Obsolete:Media server/2011 Media Storage plans

From Wikitech

Media Storage Architecture

DRAFT

Actually, this is not even at the draft stage yet; this is still in the "collecting ideas" stage.

Current characteristics

Intro

This is a holding space for notes about the media storage architecture we want to roll out in the first part of 2011.

Instead of having one single large server that serves all web requests for media, with its filesystem nfs-mounted on the hosts that do scaling of media, and on all the apache webservers for uploads of media, we want a cluster of small boxes.

Instead of having one single large server that serves all web requests for scaled media, with its filesystem nfs-mounted on the hosts that do scaling of media, we want a cluster of boxes.

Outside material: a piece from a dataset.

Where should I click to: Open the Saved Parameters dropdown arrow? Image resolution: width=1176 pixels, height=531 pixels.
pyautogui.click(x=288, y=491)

Features we definitely want

  • These boxes run Linux, not Solaris.
  • These boxes are commodity hardware, with (say) 500GB storage each instead of 16 or 32T.
  • No NFS mounts. Ever again.
  • Each media file is on more than one box, and if a box dies we lose nothing; the cluster keeps running.
  • File access via HTTP, so we can point the squids directly at the Media server.
  • We can toss a new box in the pool without disrupting the cluster performance.
  • Any changes to MediaWiki are at the FileRepository layer or lower; any extension, piece of MW core, or the api retrieving media or information about some media file is unaffected.
  • The system must be able to accomodate the new file upload setup that's in development, which includes a user uploading to a temporary area until the entire liecensing process is completed.
    • Agreed, although I think this needs to be transparent to this system to a large degree -- Mark 16:19, 11 November 2010 (UTC)
  • We can have a similar pool at at least one other datacenter, with a complete copy of all media, for disaster recovery.
    • Let's call this "rack-awareness", such that we can make sure that files are distributed a) across multiple racks, and b) across multiple data centers, in a hierarchic manner. -- Mark 16:19, 11 November 2010 (UTC)
  • It's easy to get all this data copied off-site (if only because each server just shoves 500GB over the wire to some off-site location at the same time).
  • No proprietary software
  • Thumbs get replicated too; it's not so important that we have any given thumb if a box goes down, but it is important that we don't find ourselves having to regenerate most of them, as this would put a huge load on the scalers.
  • Get ExtensionDistributor off these boxes!! As well as any other of the random things that have been put over there: math, "portal" (= old javascript from 2009 fundraiser), centralnotice, skins (aren't those on bits now?) I might be convinced to keep math over there, we'd have to talk about it.
    • This has nothing to do with the current architecture of the current system, so is not a requirement of the new system. -- Mark 16:19, 11 November 2010 (UTC)
  • Currently, deleted images are moved into a different location on the filesystem (where they could in theory be retrievable by web, but there is an htaccess file to prevent it); they are instead retrieved by direct access to an nfs-mounted filesystem, you can look at CommonSettings.php for the wgLocalFileRepo settings for this. We'll need to make sure that the new setup *does not use NFS* but does not allow unauthorized access to these files.
  • Private images (i.e. images viewable only by users registered on private projects) should remain that way under this new architecture.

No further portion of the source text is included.